« Culturellement, Paris est le foyer mondial de la mode »

Christophe Van Waetermeulen, est l’un des créateurs de North-Hill (www.northhill.fr), une marque typiquement parisienne qui puise son inspiration dans le streetwear made in Montmarte. Associé à Zihad Dubois et Michael Friggit, il revient sur la marque qu’ils ont lancé tout en soulignant les avantages et  les contraintes d’entreprendre en métropole.

Uptowner Full Outfit par North Hill (www.northhill.fr)

Uptowner Full Outfit par North Hill (www.northhill.fr)

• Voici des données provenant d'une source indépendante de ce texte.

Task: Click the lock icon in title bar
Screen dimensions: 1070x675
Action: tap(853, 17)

Qu’est-ce que North-Hill ?

North-Hill représente un tout. C’est une marque, une entreprise, un organisme, une entité qui s’ancre dans l’art, la musique, l’événementiel. La marque North Hill est aujourd’hui au cœur de notre projet à travers lequel se développe différentes thématiques. Nous travaillons dessus depuis un an maintenant, et nous avons lancé le projet en juillet dernier.

 

Quels sont les objectifs de North Hill ?

Premièrement, se faire un nom dans le streetwear parisien. Etre reconnu dans la sphère de la mode comme une des marques « jeunes créations parisiennes », permet de construire  notre notoriété à l’international. Ensuite il faut être capable de développer des collections de plus en plus abouties. L’objectif à travers les contacts que nous nous créons, est de faire découvrir de nouveaux artistes par l’intermédiaire des vêtements et l’organisation d’événements.

 

La France est-elle une terre d’accueil pour les jeunes entrepreneurs ?

 

Oui la France est une terre d’accueil pour ce genre de projet. Culturellement, Paris est le foyer mondial de la mode et donne une crédibilité assurée. La plupart des marques cherchent à avoir un point de vente dans la capitale. De plus, les réseaux se forment principalement sur Paris, un véritable foyer bourgeonnant.

 

Avez-vous eu des difficultés dans la création de North Hill ?

 

On n’a pas eu de vraies difficultés mais par contre les aides sont très compliquées à obtenir. Il faut remplir un nombre incalculable de papiers dans un temps très restreint. Ces contraintes ne poussent pas les jeunes entrepreneurs à chercher un soutien de l’Etat.

 

Etes-vous préoccupé de la situation économique en France ?

 

C’est un peu inquiétant mais nous on cherche clairement à exporter autant que possible. Prenons l’exemple du cours du dollar qui est quasiment au même stade que celui de l’euro, il incite nos clients américains à acheter nos produits.

 

Votre avenir se construira-t-il en France ?

 

A court terme nous comptons rester, mais à moyen terme nous devrons partir là où il existe de réels avantages. Les pays voisins tels que le Portugal, ou la Grèce sont plus compétitifs en terme de coûts de productions. Lorsque tu as des volumes de production importants la France devient un frein. Mais attention notre ADN reste et restera parisienne c’est le fondement même de notre marque.